── Provided material ──
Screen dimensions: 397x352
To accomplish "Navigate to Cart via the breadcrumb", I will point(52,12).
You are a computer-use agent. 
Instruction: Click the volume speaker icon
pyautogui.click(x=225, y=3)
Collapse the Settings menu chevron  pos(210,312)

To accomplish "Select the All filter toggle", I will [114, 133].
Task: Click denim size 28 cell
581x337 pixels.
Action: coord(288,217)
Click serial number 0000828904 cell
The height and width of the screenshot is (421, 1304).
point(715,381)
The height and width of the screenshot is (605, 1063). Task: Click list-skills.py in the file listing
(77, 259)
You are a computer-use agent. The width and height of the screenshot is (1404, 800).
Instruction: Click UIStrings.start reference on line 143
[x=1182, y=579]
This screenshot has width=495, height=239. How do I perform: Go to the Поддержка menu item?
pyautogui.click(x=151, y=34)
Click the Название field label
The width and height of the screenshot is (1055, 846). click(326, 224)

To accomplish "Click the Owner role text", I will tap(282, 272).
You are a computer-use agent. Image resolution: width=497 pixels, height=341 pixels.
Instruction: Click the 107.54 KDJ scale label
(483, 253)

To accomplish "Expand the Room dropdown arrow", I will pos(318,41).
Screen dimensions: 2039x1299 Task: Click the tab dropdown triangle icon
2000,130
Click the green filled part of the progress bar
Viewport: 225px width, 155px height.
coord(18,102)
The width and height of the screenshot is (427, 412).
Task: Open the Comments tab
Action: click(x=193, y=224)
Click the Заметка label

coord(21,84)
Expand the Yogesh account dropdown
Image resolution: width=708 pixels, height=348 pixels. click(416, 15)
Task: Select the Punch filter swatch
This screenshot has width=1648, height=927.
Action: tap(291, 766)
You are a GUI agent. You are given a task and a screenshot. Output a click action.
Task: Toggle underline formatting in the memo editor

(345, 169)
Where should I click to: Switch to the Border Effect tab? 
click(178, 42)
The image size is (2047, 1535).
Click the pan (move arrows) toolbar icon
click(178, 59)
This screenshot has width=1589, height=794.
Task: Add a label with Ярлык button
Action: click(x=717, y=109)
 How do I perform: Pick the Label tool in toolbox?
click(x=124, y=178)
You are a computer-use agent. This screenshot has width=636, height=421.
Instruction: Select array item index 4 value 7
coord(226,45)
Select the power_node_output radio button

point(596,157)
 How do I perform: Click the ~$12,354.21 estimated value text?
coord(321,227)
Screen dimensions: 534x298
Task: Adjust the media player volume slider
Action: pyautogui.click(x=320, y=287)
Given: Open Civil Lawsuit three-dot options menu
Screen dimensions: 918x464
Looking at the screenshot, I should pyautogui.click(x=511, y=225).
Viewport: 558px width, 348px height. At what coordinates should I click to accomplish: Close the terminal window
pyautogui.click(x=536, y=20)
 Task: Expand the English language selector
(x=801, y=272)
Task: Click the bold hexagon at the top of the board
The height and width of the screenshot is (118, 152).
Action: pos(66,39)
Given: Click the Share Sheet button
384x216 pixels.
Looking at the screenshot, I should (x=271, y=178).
───
## What you should do
Rewrite the records above so that each occurrence of "Instruction" is replaced with "Command", keeping every other character the same.

## Full solution
Screen dimensions: 397x352
To accomplish "Navigate to Cart via the breadcrumb", I will point(52,12).
You are a computer-use agent. 
Command: Click the volume speaker icon
pyautogui.click(x=225, y=3)
Collapse the Settings menu chevron  pos(210,312)

To accomplish "Select the All filter toggle", I will [114, 133].
Task: Click denim size 28 cell
581x337 pixels.
Action: coord(288,217)
Click serial number 0000828904 cell
The height and width of the screenshot is (421, 1304).
point(715,381)
The height and width of the screenshot is (605, 1063). Task: Click list-skills.py in the file listing
(77, 259)
You are a computer-use agent. The width and height of the screenshot is (1404, 800).
Command: Click UIStrings.start reference on line 143
[x=1182, y=579]
This screenshot has width=495, height=239. How do I perform: Go to the Поддержка menu item?
pyautogui.click(x=151, y=34)
Click the Название field label
The width and height of the screenshot is (1055, 846). click(326, 224)

To accomplish "Click the Owner role text", I will tap(282, 272).
You are a computer-use agent. Image resolution: width=497 pixels, height=341 pixels.
Command: Click the 107.54 KDJ scale label
(483, 253)

To accomplish "Expand the Room dropdown arrow", I will pos(318,41).
Screen dimensions: 2039x1299 Task: Click the tab dropdown triangle icon
2000,130
Click the green filled part of the progress bar
Viewport: 225px width, 155px height.
coord(18,102)
The width and height of the screenshot is (427, 412).
Task: Open the Comments tab
Action: click(x=193, y=224)
Click the Заметка label

coord(21,84)
Expand the Yogesh account dropdown
Image resolution: width=708 pixels, height=348 pixels. click(416, 15)
Task: Select the Punch filter swatch
This screenshot has width=1648, height=927.
Action: tap(291, 766)
You are a GUI agent. You are given a task and a screenshot. Output a click action.
Task: Toggle underline formatting in the memo editor

(345, 169)
Where should I click to: Switch to the Border Effect tab? 
click(178, 42)
The image size is (2047, 1535).
Click the pan (move arrows) toolbar icon
click(178, 59)
This screenshot has width=1589, height=794.
Task: Add a label with Ярлык button
Action: click(x=717, y=109)
 How do I perform: Pick the Label tool in toolbox?
click(x=124, y=178)
You are a computer-use agent. This screenshot has width=636, height=421.
Command: Select array item index 4 value 7
coord(226,45)
Select the power_node_output radio button

point(596,157)
 How do I perform: Click the ~$12,354.21 estimated value text?
coord(321,227)
Screen dimensions: 534x298
Task: Adjust the media player volume slider
Action: pyautogui.click(x=320, y=287)
Given: Open Civil Lawsuit three-dot options menu
Screen dimensions: 918x464
Looking at the screenshot, I should pyautogui.click(x=511, y=225).
Viewport: 558px width, 348px height. At what coordinates should I click to accomplish: Close the terminal window
pyautogui.click(x=536, y=20)
 Task: Expand the English language selector
(x=801, y=272)
Task: Click the bold hexagon at the top of the board
The height and width of the screenshot is (118, 152).
Action: pos(66,39)
Given: Click the Share Sheet button
384x216 pixels.
Looking at the screenshot, I should (x=271, y=178).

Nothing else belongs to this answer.